Brain activity correlating with the value of the chosen cue during performance phase. (A) Brain activity in right nucleus accumbens (R NAc) correlated with the value of the chosen cue. Analysis performed over all correct trials (both ON and OFF) in a context where novel parings are presented. (B) A differential analysis between drug states reveals this correlation was selective to the ON state. (C) Brain activity in ventromedial prefrontal cortex (vmPFC) also correlated with the value of the chosen cue. Whole brain analysis performed over all correct trials (both ON and OFF). (D) Similar to activity in nucleus accumbens, the correlation between blood oxygen level-dependent values in ventromedial prefrontal cortex and the value of the chosen cue was only evident in ON but not in OFF state. The error bars represent SEM. Thresholds in statistical parametric map images set to P < 0.005 uncorrected.

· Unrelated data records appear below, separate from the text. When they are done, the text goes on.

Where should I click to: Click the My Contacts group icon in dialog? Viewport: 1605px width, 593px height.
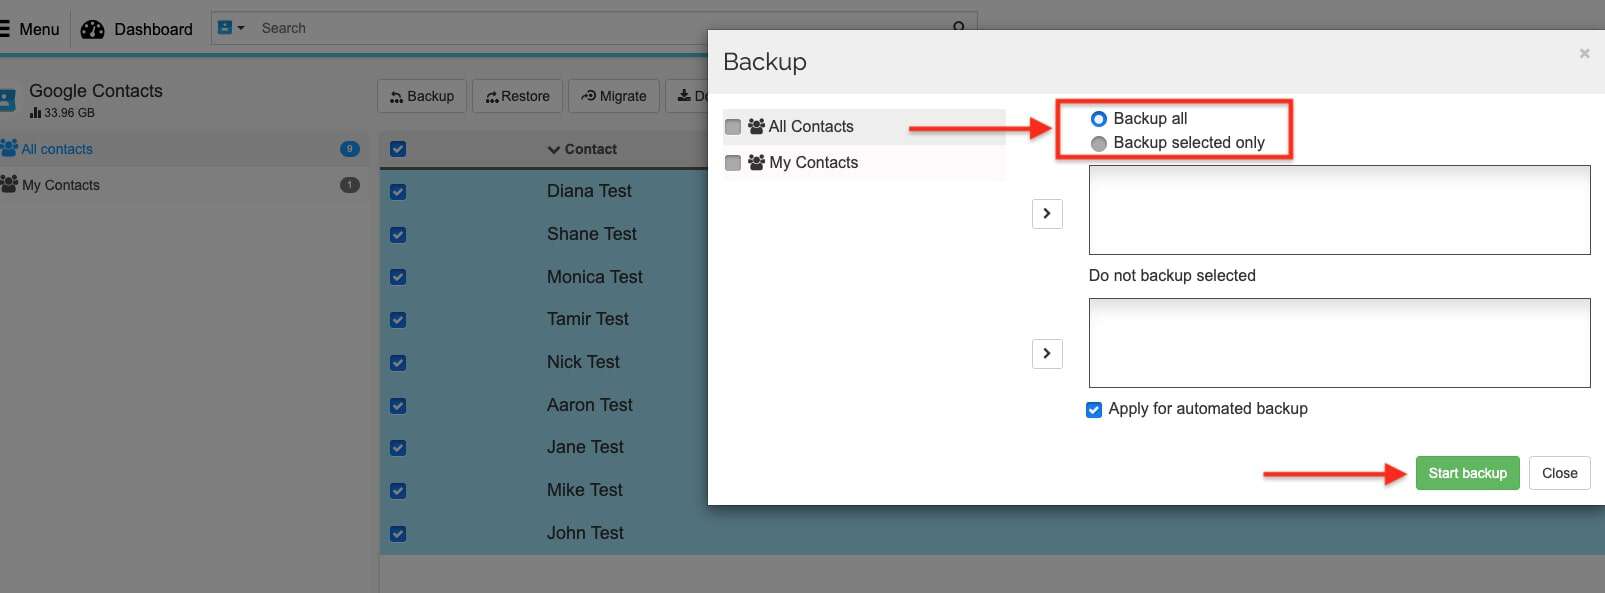coord(756,163)
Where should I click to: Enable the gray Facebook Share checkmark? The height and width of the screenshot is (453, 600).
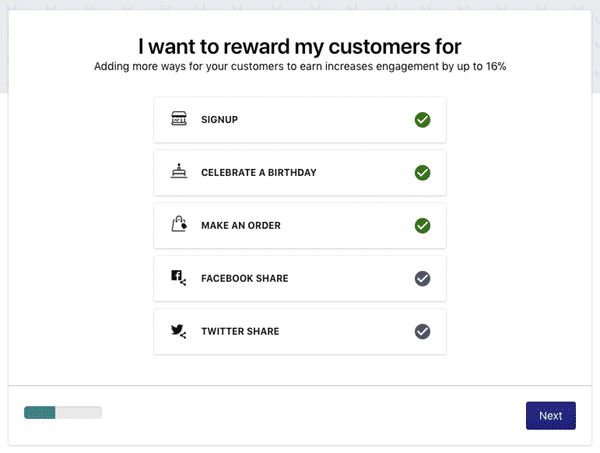pyautogui.click(x=422, y=278)
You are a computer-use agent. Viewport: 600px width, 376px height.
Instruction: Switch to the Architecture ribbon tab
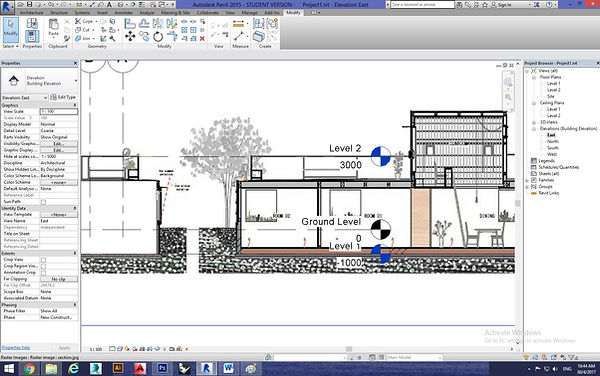31,13
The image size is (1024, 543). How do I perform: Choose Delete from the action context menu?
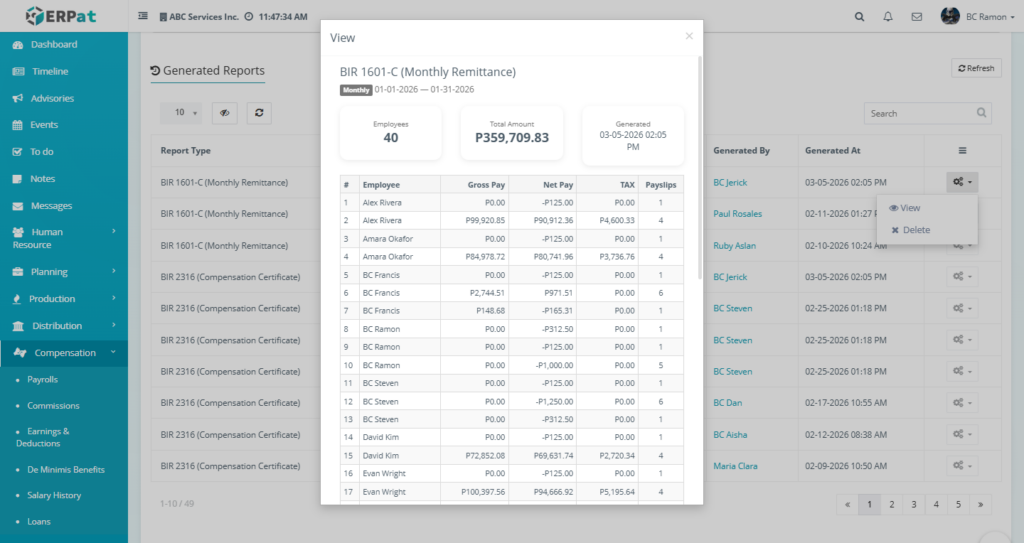tap(910, 230)
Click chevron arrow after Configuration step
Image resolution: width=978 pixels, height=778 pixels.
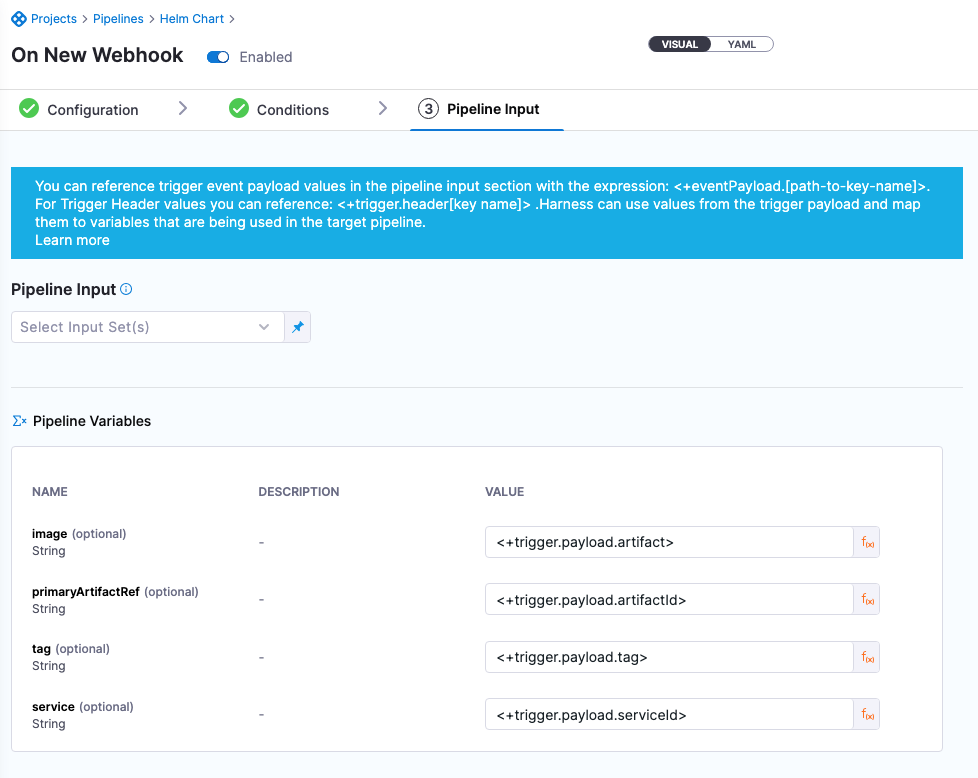183,108
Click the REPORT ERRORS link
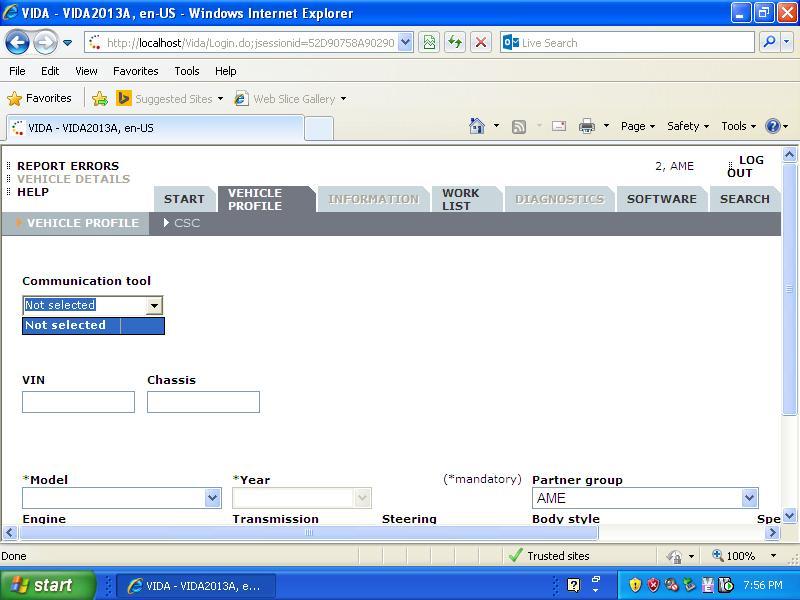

Akin to the neuroimaging findings from the acquisition phase, when we examined value-related neural activity at the time of cue onset during presentation of the training pairs at the performance phase, we did not find a significant correlation between blood oxygen level-dependent activity and the value of the chosen cue in either of the drug states.

Discussion

We show a striking effect of dopamine replacement therapy on the ability of patients with Parkinson’s disease to select the correct stimulus in a probabilistic reinforcement learning task. Importantly, our data show that medication status at the acquisition task phase does not impact successful task learning. Instead, the data show that the critical factor is medication status at the performance phase, by which time stimulus values must already have been successfully acquired. The findings challenge a proposal that the impact of dopaminergic status on this form of decision-making solely reflects its involvement in learning.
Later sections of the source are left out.